In subsequent lab tests, established and performed by Hévila Brognaro in Betzel’s group, the three phenols reduced PLpro’s activity by 50 to 70 per cent in living cells. “The advantage of these substances is their proven safety,” says Betzel, who is also a member of the cluster of excellence CUI: Advanced Imaging of Matter. “These compounds naturally occur in many foods. However, drinking green tea will not cure your corona infection! Like it will not heal your wounds or cure your cancer. If and how a corona drug can be developed from these phenols is subject to further studies.”
In a different screening, a team consisting largely of the same scientists had already screened thousands of existing drugs at PETRA III as possible inhibitors of the coronavirus’ main protease (Mpro), also a molecular pair of scissors and a main potential drug target.
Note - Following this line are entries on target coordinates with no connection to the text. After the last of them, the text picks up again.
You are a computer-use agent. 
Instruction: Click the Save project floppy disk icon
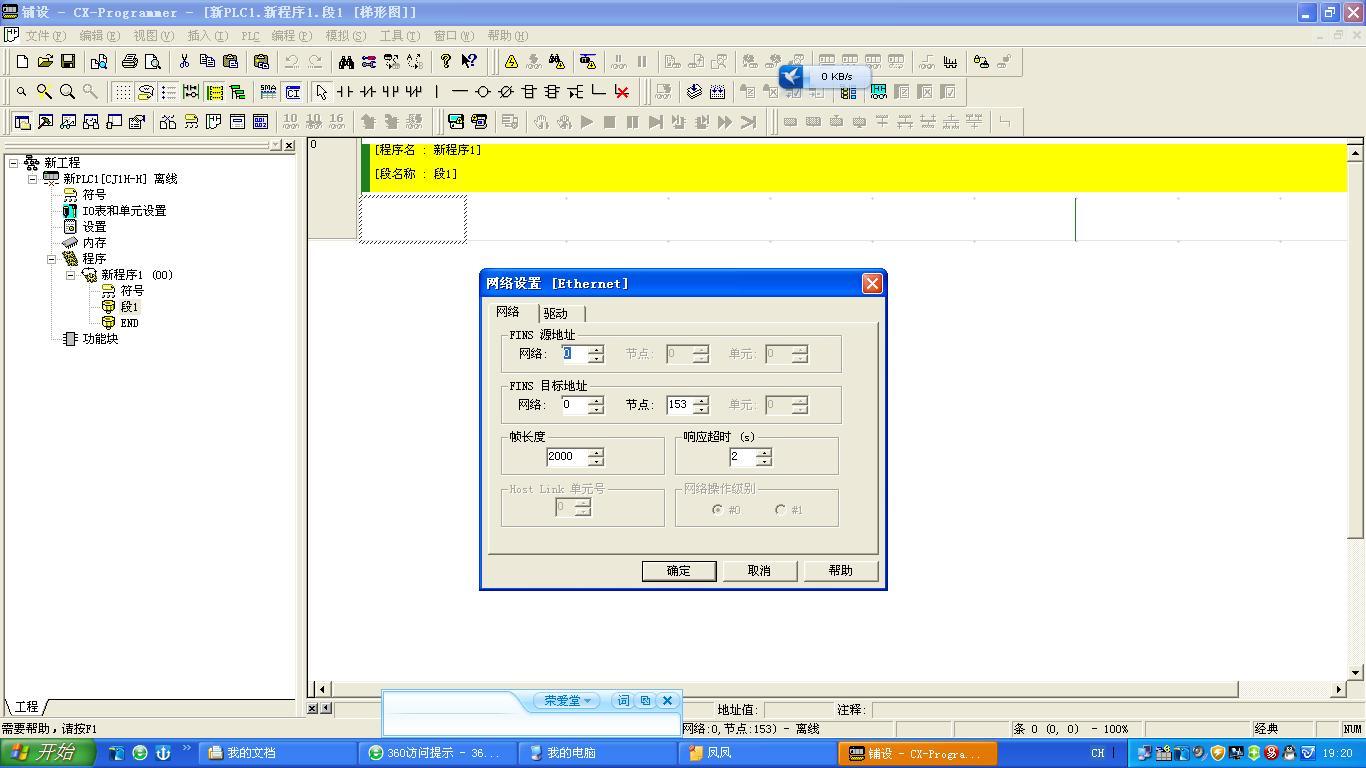point(68,61)
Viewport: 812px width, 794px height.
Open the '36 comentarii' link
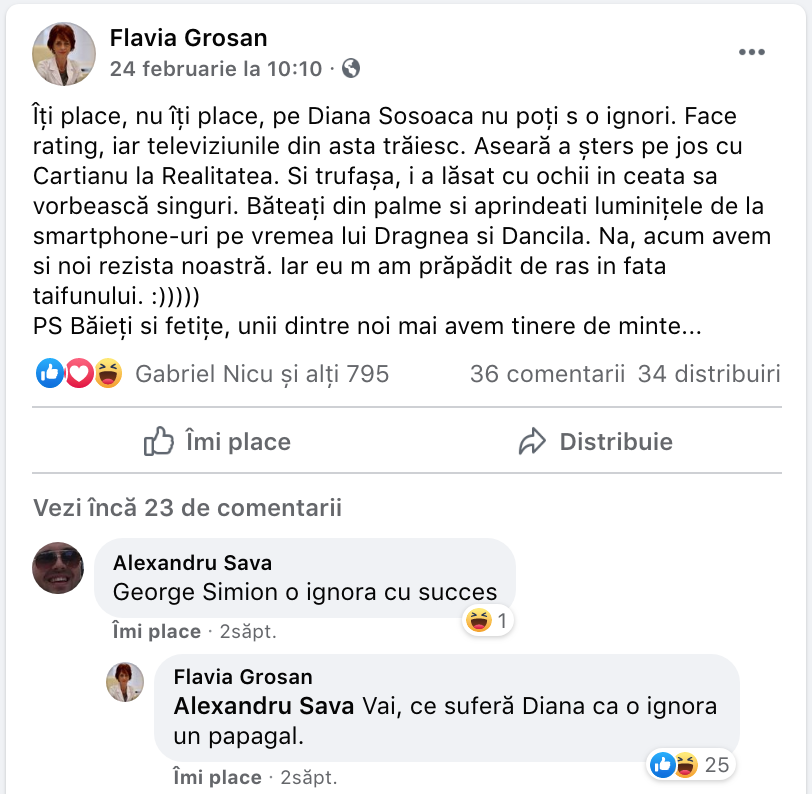(546, 374)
The screening identified several corona drug candidates, and the most promising have entered preclinical testing. “The corona initiative from DESY and University of Hamburg is one of the very few worldwide that investigated both of Covid-19’s main targets,” emphasises Betzel.
In the new study, scientists from the University of Hamburg, the University of Sao Paulo in Brazil, Diamond Light Source in the United Kingdom, European XFEL, Bahauddin Zakariya University in Pakistan, Hospital Israelita Albert Einstein in Brazil, Scientific Platform Pasteur in Brazil, the European Molecular Biology Laboratory in Hamburg, Fraunhofer Institute for Translational Medicine and Pharmacology in Hamburg, Jozef Stefan Institute in Slovenia, Centre of Excellence for Integrated Approaches in Chemistry and Biology of Proteins in Slovenia, the University of Greifswald and DESY contributed to the work.